Personal information
- Full name: Roger Miller
- Born: 20 April 1857 Reading, Berkshire, England
- Died: 13 July 1912 (aged 55) Lowestoft, Suffolk, England
- Batting: Right-handed
- Bowling: Right-arm medium

Domestic team information
- 1881: Cambridge University
- 1881–1884: Marylebone Cricket Club

Career statistics
| Competition | First-class |
| Matches | 7 |
| Runs scored | 261 |
| Batting average | 23.72 |
| 100s/50s | –/1 |
| Top score | 73 |
| Balls bowled | 68 |
| Wickets | 0 |
| Bowling average | – |
| 5 wickets in innings | – |
| 10 wickets in match | – |
| Best bowling | – |
| Catches/stumpings | 2/– |
- Source: Cricinfo, 30 April 2021

= Roger Miller (cricketer, born 1857) =

English cricketer

Roger Miller (20 April 1857 – 13 July 1912) was an English first-class cricketer.
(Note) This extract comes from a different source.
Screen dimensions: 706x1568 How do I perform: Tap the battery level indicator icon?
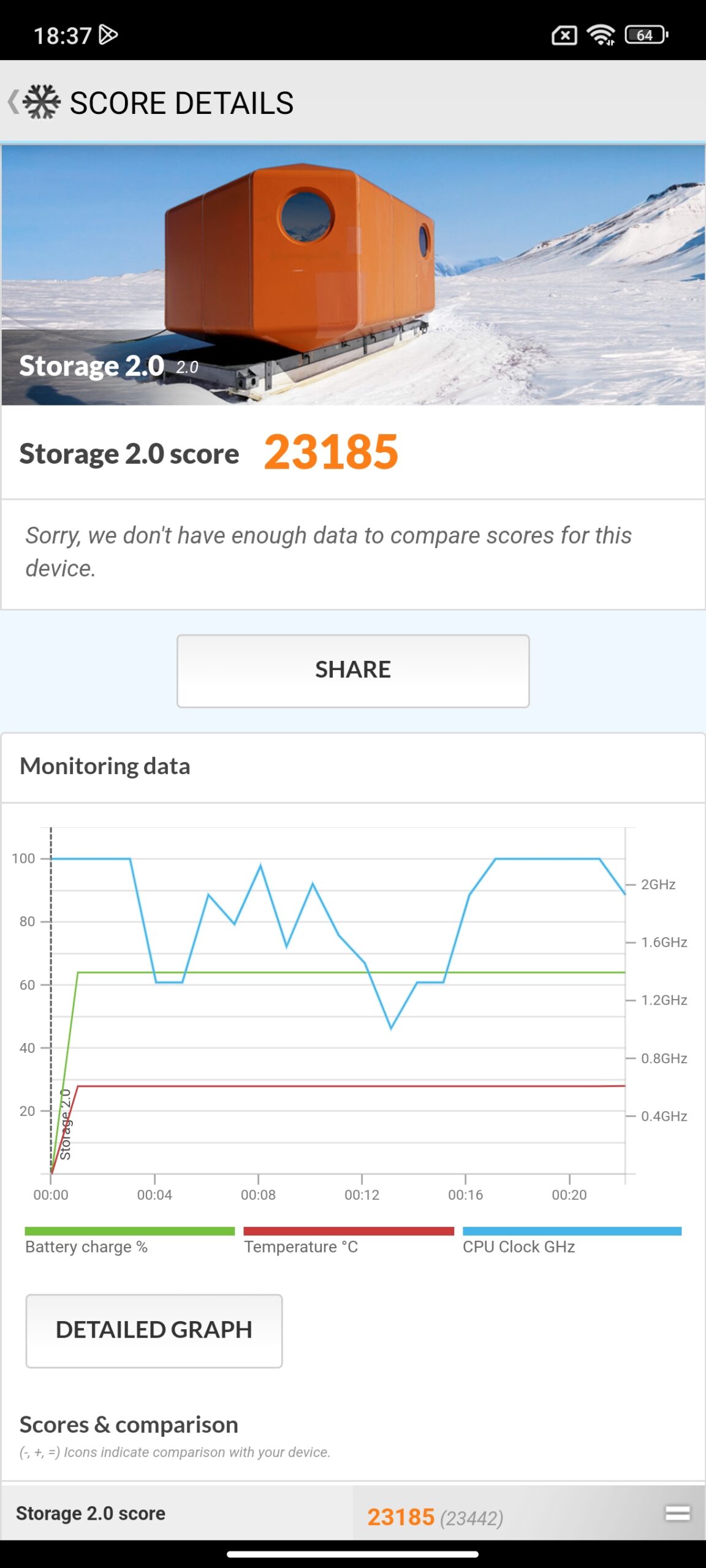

The son of William Miller, he was born at Reading in April 1857. He was educated at both Somerset College in Bath and Uppingham School, before going up to Jesus College, Cambridge. While studying at Cambridge, he played first-class cricket for Cambridge University Cricket Club in 1881, playing two matches against an England XI and the Gentlemen of England, with both matches played at Fenner's. He scored 62 runs in these two matches, but did not gain a cricket blue. Miller also played first-class matches for the Marylebone Cricket Club between 1881 and 1884, making five appearances. He scored 199 runs in these matches, with a highest score of 73 on his debut for the club in 1881 against Cambridge University. Miller died at Lowestoft in July 1912.